### Task to carry out
As the answer, set down the lines below from the one containing "Task: Click the date label 20 on time axis" through the one containing "Viewport: 1456px width, 819px height.", exactly and inclusively, and no others.

### Input material
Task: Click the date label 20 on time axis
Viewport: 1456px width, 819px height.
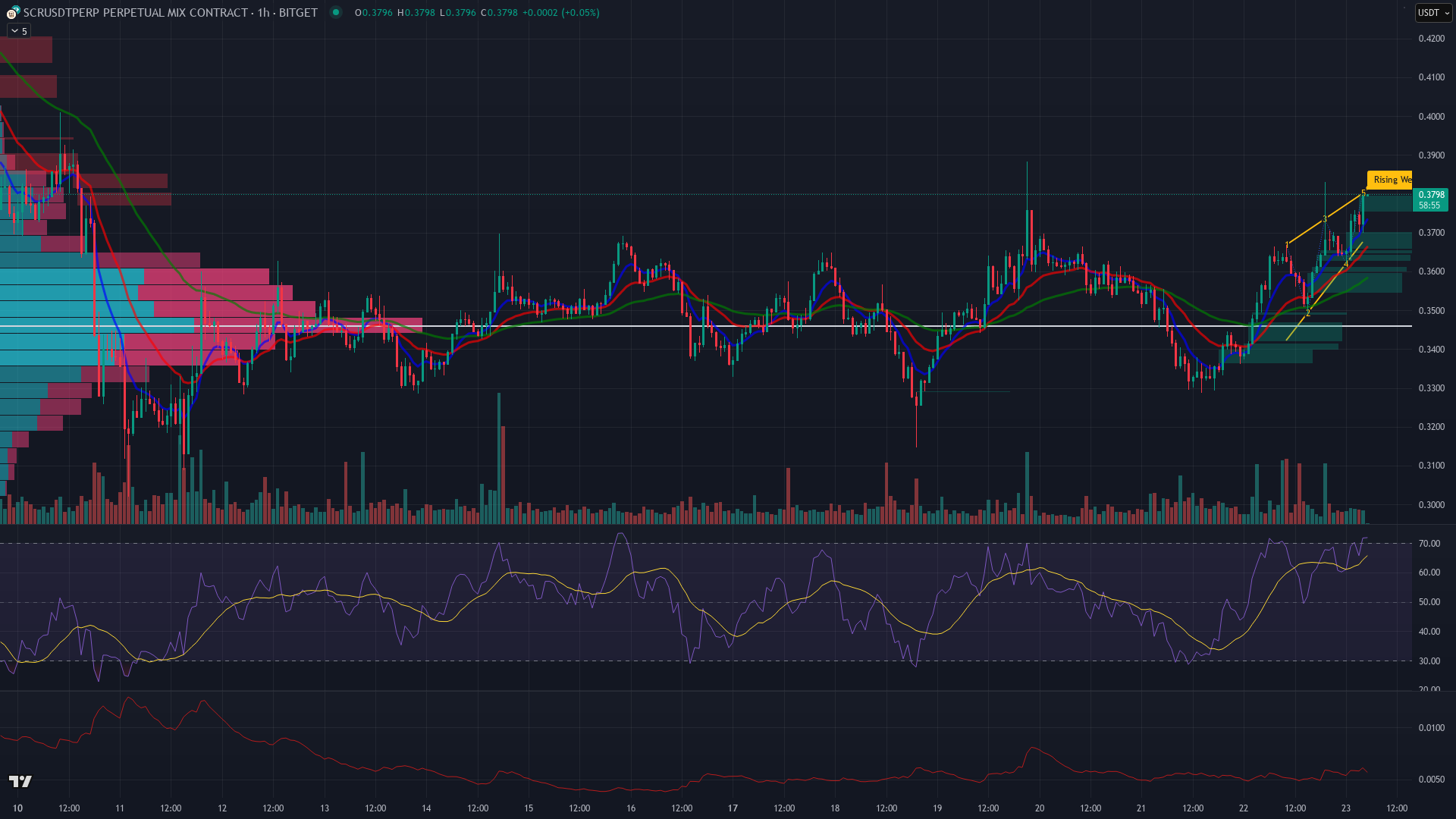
==
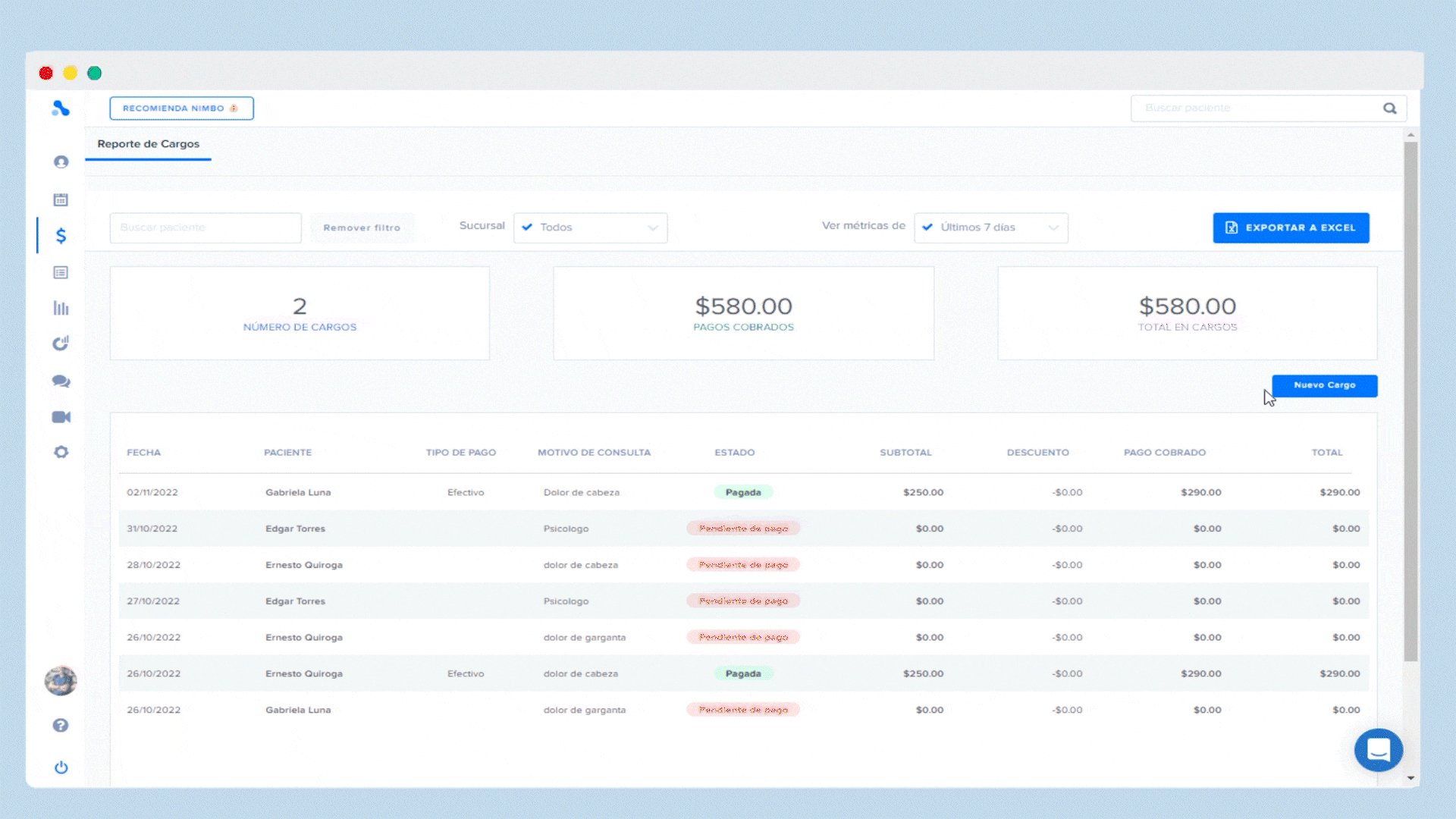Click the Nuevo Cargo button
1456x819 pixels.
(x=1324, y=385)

### Result of the task
Task: Click the date label 20 on time axis
Viewport: 1456px width, 819px height.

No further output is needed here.